Присутствовавшие зааплодировали Старенькой Леечке: им показалось, что она нашла как раз те самые слова, которые и следовало сказать сегодня Засушенному‑Букету‑Красных‑Роз.
Конечно, Старенькая Леечка прослезилась, но это ничего не значило: в доме столько раз видели её плачущей, что все давно привыкли к этому. Старенькая Леечка с утра до вечера только и делала, что проливала слёзы. Многие считали, что она даже способна плакать по заказу: попроси — и будто дождик польётся.
— Признаюсь, — внезапно улыбнувшись сквозь слёзы, продолжала Старенькая Леечка, — я приготовила для Вас подарок, который… который сама считаю бесценным, хотя другим так, может быть, и не покажется. Все ведь давно привыкли к моим слезам!
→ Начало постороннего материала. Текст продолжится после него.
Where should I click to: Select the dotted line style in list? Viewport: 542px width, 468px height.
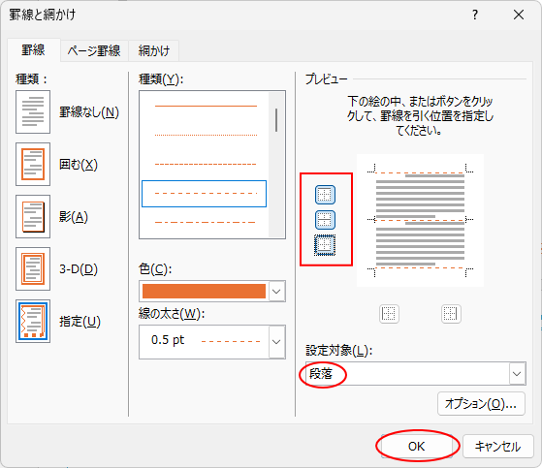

Я с утра до вечера только и делаю, что их проливаю. Многие считают, что я даже способна плакать по заказу: попроси — и будто дождик польётся. — Тут она лукаво посмотрела на всех присутствующих и добавила: — Это действительно так. Но вчера, когда я подумала о том времени… я заметила, что на пол скатилась всего одна моя слеза — это была непрошеная слеза. Её я и хочу подарить Вам.
Присутствовавшие посмотрели на Старенькую Леечку с осуждением: по их мнению, являться с таким подарком на годовщину Засушенного‑Букета‑Красных‑Роз было даже и не очень прилично. Уж для такого‑то случая следовало бы подготовить что‑нибудь поинтереснее.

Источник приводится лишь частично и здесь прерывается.